Tuesday 4 December 2012

Ketchup

The pigeon lolloped along the platform,like Tich Miller in that Junior cert poem.It hobbled with difficulty,one foot and one stump.It flew and it stoped,flew and stopped.Wind blew and trains past.

The wind howled and my hair moved with it.My scarf hit my face and my teeth chattered.You handed me one of your gloves and we continued to walk,arm in arm,we were just friends.

I put up my hand and said what I thought.Plucked up the courage and backed up my point.

It lolloped along.Struggled to move.Stopped for a break and cooed and cooed.

With one glove each,we were content.The definition of best friends.You grabbed my cold hand and I grabbed yours we walked along and it felt normal.

You're wrong!I said,or that's what it amounted to.Unethical.Immoral.It makes me angry!

The pigeon sat down on the bench beside me,timid and shy but I reached out to stroke it,

'Be quiet' you said,'it doesn't matter'.'Let me do the talking,just stand there and look nice'

"I'm sorry,this may sound silly' I said 'but I strongly disagree'

The pigeon just sat there and I gently stroked it's feathers,cooeing.A friend in a sense though I never admit it

you walked away angry,your face shone red.'I'm your friend not your girlfriend' was all I had said.When you finally calmed down and you pulled me in close,I never wanted it to end wanted you to always protect me.

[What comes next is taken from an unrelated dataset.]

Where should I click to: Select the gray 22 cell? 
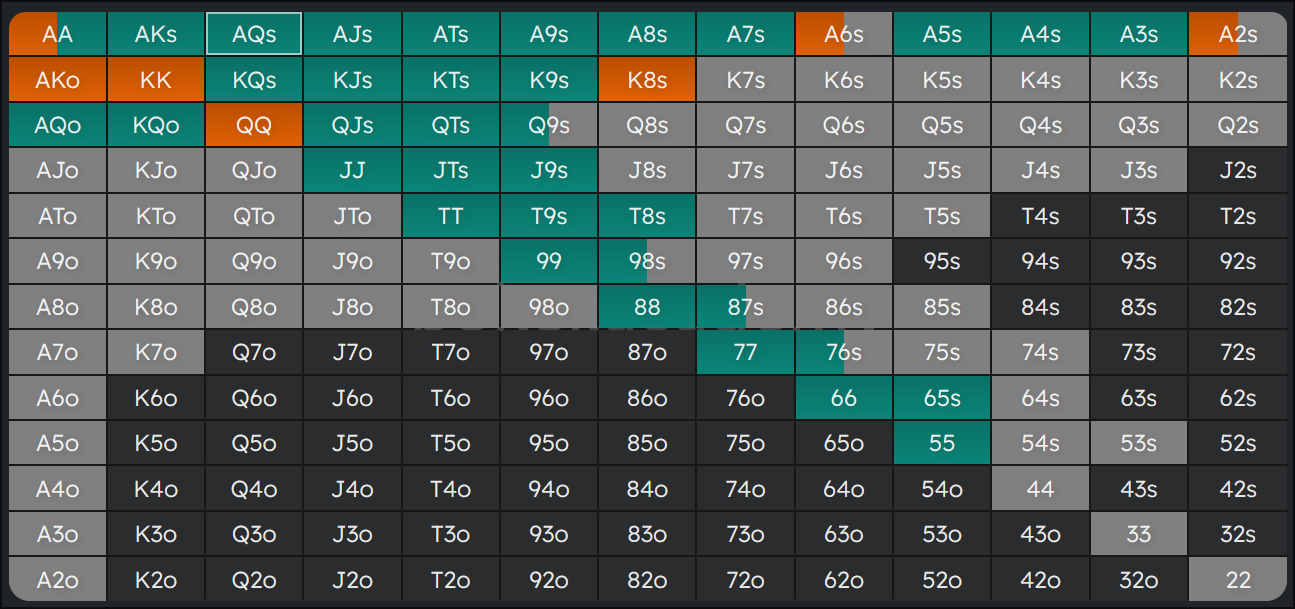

'you see,for me,my beliefs they amount to more than that.I can't just sit back and watch things happen.We need action and change and we need it now!'

Now I never see the pigeon,I don't save it some lunch.I never carried it home with me.Trains and pigeons don't go so well together.

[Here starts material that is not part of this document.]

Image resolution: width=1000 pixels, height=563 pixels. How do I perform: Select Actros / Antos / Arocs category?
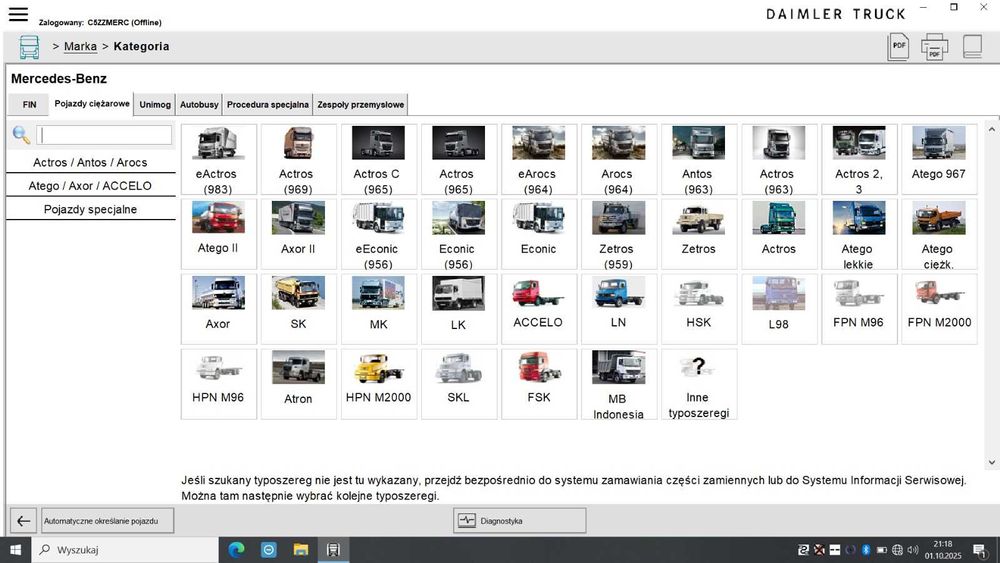click(x=90, y=162)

You were like my big brother and I miss wearing your gloves and you hoodies and jackets.Mostly I miss you!Believe it or not!I miss how you stink of smoke and our 'hugs and chats'.I can't be the same with anyone else and I hope you realise that I do care.

I continue to argue,fight for what I believe.It's all thanks to you you know,you brought me out of my shell.I miss the Pigeon and tell myself it's gone on holidays.Like you it's dissapeared,never to be seen!I miss you I do but I'm so greatful,It's only a year later that I'm realising how much I have to thank you for.Before I was like the pigeon who 'lolloped' around aimlessly.Now I'm sure of myself and what I want to say.

I hope some day we can be friends again and I hope you'll come back,I hope I find another pigeon friend and I hope I never stop disagreeing with my lecturer.